» Entries shown:
§

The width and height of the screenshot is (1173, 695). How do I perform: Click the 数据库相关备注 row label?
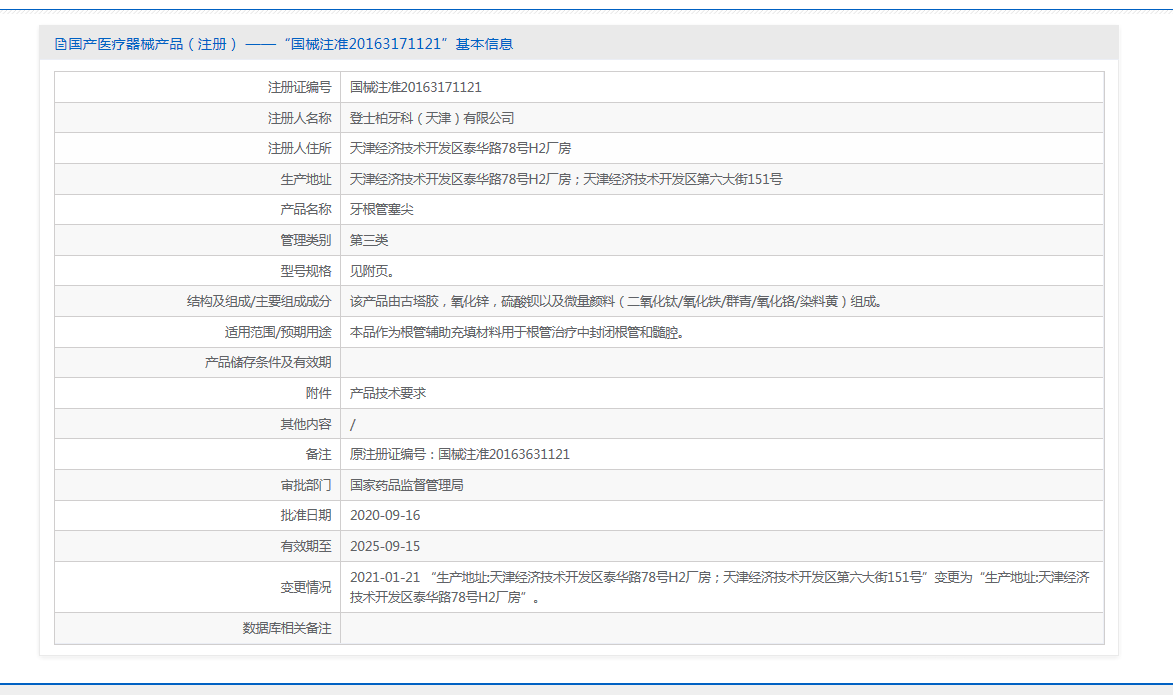[x=288, y=628]
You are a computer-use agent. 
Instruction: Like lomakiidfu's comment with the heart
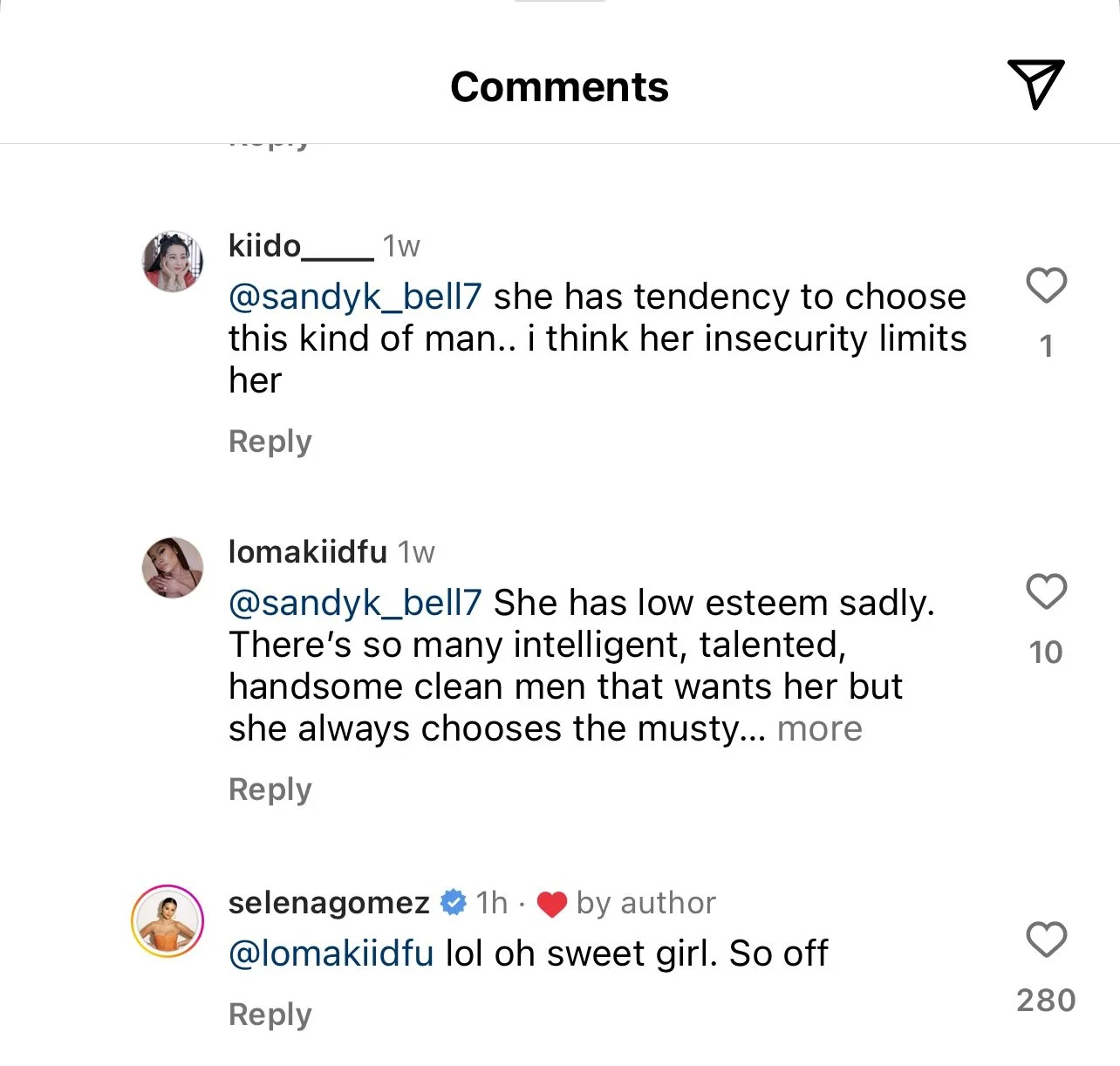click(1046, 591)
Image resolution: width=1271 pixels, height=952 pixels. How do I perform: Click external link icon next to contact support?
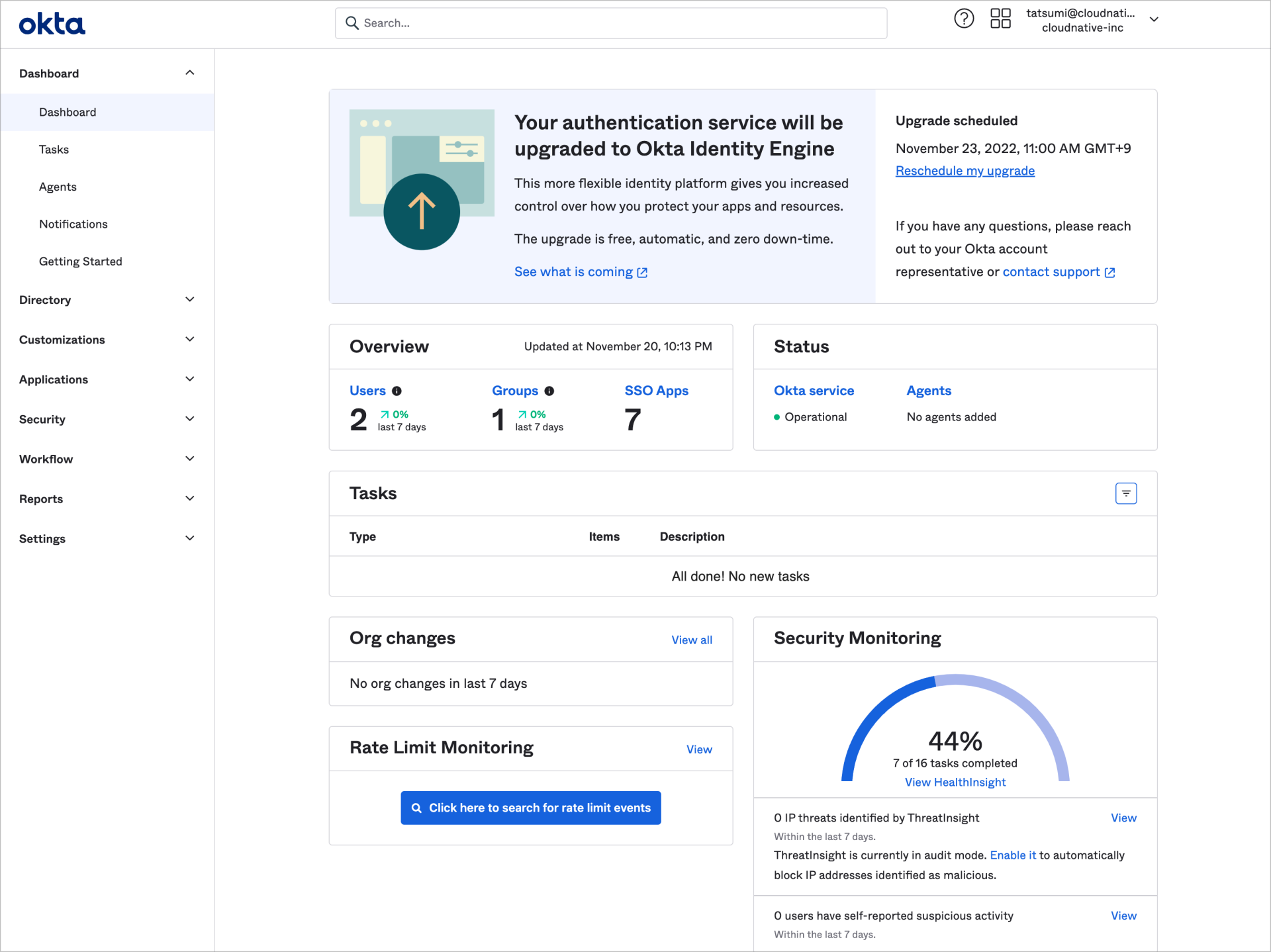point(1110,271)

§

» Problem details:
Please rewrite the listing above with "How can I carry out" in place of each "How do I perform", keeping everything else the same and leaving out the pictures.

» Response for this exercise:
The width and height of the screenshot is (1173, 695). How can I carry out: Click the 数据库相关备注 row label?
[x=288, y=628]
You are a computer-use agent. 
Instruction: Like lomakiidfu's comment with the heart
click(1046, 591)
Image resolution: width=1271 pixels, height=952 pixels. How can I carry out: Click external link icon next to contact support?
point(1110,271)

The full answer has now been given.